* **What you will do**: Only the lines from the one containing "710x576 pixels." through the one containing "Task: Click the Manufacturer" should be printed, exactly as they appear below, with both ends included.

[Opening Data records section]

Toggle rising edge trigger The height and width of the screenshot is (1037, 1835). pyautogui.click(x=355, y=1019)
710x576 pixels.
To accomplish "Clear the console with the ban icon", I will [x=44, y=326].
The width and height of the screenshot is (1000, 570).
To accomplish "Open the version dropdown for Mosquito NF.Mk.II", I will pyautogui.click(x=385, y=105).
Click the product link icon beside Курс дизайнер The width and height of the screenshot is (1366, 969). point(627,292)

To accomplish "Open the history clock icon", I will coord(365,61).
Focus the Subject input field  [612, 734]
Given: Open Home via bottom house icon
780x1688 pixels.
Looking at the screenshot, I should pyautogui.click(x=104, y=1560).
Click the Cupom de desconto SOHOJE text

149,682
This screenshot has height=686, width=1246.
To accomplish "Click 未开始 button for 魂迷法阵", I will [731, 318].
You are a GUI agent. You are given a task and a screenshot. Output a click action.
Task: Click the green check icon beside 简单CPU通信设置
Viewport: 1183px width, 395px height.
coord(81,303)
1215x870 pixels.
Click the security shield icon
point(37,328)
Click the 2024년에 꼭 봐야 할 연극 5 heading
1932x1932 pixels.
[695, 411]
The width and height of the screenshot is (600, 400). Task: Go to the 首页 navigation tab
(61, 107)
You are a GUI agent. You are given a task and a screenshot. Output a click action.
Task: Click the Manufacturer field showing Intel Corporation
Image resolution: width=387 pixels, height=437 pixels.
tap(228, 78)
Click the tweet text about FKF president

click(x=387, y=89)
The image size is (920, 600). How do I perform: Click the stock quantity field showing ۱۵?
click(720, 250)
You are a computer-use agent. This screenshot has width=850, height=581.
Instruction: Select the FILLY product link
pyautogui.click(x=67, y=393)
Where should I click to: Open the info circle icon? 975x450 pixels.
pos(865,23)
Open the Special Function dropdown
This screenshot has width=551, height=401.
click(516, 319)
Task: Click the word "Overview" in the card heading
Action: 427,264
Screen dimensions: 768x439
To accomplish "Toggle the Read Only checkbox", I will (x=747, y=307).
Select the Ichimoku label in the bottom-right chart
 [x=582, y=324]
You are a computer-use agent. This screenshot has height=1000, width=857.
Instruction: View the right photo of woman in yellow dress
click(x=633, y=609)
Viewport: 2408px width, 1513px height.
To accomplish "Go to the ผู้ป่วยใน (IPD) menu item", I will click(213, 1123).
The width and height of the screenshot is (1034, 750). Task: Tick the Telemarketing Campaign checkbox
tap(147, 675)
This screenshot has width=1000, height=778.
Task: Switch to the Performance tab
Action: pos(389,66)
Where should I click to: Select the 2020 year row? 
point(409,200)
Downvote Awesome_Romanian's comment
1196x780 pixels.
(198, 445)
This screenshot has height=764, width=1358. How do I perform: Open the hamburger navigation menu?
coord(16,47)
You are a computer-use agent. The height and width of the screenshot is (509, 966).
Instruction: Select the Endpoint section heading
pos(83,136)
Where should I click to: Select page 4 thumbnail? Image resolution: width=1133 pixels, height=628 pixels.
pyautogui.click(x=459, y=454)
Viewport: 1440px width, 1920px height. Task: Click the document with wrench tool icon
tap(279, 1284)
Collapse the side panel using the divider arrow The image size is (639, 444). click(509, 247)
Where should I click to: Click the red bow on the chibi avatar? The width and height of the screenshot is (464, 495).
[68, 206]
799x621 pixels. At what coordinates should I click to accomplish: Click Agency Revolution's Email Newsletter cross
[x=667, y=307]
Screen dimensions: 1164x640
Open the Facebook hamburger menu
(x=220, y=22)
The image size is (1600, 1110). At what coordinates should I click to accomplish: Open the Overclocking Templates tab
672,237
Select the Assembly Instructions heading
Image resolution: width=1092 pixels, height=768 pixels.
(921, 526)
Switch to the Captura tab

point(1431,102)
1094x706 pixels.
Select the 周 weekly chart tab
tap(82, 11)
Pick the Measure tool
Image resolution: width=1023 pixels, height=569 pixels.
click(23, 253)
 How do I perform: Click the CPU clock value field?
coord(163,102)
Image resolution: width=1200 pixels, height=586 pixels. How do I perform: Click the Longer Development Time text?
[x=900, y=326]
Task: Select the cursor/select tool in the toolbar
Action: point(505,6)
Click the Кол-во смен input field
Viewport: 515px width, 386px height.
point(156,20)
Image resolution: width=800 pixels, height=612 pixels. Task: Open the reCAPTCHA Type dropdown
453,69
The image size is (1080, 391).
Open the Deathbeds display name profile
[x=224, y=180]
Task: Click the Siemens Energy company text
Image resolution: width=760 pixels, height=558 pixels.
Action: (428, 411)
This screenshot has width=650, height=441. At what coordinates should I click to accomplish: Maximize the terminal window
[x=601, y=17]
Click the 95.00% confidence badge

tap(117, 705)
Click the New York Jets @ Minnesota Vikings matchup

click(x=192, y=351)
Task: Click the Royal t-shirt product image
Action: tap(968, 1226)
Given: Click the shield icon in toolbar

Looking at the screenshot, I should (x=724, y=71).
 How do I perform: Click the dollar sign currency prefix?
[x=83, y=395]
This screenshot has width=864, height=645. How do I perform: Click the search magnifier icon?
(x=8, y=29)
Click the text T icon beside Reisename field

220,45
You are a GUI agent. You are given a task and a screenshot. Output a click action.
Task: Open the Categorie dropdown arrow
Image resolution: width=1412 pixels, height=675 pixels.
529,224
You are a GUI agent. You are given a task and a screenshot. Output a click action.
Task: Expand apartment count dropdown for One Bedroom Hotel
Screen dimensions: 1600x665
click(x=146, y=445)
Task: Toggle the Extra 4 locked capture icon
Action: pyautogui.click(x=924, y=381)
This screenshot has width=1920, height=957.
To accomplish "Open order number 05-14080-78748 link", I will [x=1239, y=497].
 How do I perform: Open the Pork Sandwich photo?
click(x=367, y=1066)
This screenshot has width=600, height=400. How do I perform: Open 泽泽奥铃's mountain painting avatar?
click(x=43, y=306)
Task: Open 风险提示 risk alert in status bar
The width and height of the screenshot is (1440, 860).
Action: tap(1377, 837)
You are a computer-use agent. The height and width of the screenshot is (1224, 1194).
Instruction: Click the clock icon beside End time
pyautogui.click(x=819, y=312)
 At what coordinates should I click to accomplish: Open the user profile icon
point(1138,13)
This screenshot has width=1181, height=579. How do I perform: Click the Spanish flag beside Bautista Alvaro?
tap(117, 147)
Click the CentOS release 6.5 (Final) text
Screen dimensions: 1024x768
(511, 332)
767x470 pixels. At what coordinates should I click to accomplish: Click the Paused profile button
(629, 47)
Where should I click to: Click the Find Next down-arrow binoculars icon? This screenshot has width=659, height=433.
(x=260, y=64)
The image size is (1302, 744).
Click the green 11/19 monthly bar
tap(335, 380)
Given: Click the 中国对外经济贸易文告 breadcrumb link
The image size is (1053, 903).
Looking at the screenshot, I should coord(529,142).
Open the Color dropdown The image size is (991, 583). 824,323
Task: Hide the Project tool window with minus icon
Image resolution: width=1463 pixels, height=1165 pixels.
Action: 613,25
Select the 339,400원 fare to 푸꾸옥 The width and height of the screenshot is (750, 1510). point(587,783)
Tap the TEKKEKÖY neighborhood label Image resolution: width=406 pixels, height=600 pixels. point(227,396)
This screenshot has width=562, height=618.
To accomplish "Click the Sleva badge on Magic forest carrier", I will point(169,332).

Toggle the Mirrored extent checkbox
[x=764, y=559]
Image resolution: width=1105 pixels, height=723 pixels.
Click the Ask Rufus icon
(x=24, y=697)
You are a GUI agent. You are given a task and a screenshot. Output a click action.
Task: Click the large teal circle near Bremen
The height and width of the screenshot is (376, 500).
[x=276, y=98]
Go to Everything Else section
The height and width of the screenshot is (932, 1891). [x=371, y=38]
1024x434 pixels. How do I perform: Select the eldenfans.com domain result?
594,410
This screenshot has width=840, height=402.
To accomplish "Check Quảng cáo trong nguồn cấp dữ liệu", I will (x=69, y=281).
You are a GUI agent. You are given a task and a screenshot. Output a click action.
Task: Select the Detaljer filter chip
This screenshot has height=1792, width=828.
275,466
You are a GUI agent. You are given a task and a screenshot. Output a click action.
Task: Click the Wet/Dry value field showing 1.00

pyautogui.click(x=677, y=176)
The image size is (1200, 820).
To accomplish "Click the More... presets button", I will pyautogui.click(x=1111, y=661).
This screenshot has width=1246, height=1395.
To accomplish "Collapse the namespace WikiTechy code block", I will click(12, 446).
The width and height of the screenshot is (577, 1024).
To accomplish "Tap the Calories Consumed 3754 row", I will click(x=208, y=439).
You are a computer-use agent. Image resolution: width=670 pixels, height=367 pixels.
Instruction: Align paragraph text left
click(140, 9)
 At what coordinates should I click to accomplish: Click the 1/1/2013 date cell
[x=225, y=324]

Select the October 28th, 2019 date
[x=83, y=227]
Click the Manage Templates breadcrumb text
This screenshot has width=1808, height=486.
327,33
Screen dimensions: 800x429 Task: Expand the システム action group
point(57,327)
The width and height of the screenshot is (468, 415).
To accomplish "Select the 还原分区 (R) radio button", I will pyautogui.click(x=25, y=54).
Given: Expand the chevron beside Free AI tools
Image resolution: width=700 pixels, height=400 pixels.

[Closing Data records section]

* **Completed exercise**:
710x576 pixels.
To accomplish "Clear the console with the ban icon", I will [x=44, y=326].
The width and height of the screenshot is (1000, 570).
To accomplish "Open the version dropdown for Mosquito NF.Mk.II", I will pyautogui.click(x=385, y=105).
Click the product link icon beside Курс дизайнер The width and height of the screenshot is (1366, 969). point(627,292)

To accomplish "Open the history clock icon", I will coord(365,61).
Focus the Subject input field  [612, 734]
Given: Open Home via bottom house icon
780x1688 pixels.
Looking at the screenshot, I should pyautogui.click(x=104, y=1560).
Click the Cupom de desconto SOHOJE text

149,682
This screenshot has height=686, width=1246.
To accomplish "Click 未开始 button for 魂迷法阵", I will [731, 318].
You are a GUI agent. You are given a task and a screenshot. Output a click action.
Task: Click the green check icon beside 简单CPU通信设置
Viewport: 1183px width, 395px height.
coord(81,303)
1215x870 pixels.
Click the security shield icon
point(37,328)
Click the 2024년에 꼭 봐야 할 연극 5 heading
1932x1932 pixels.
[695, 411]
The width and height of the screenshot is (600, 400). Task: Go to the 首页 navigation tab
(61, 107)
You are a GUI agent. You are given a task and a screenshot. Output a click action.
Task: Click the Manufacturer field showing Intel Corporation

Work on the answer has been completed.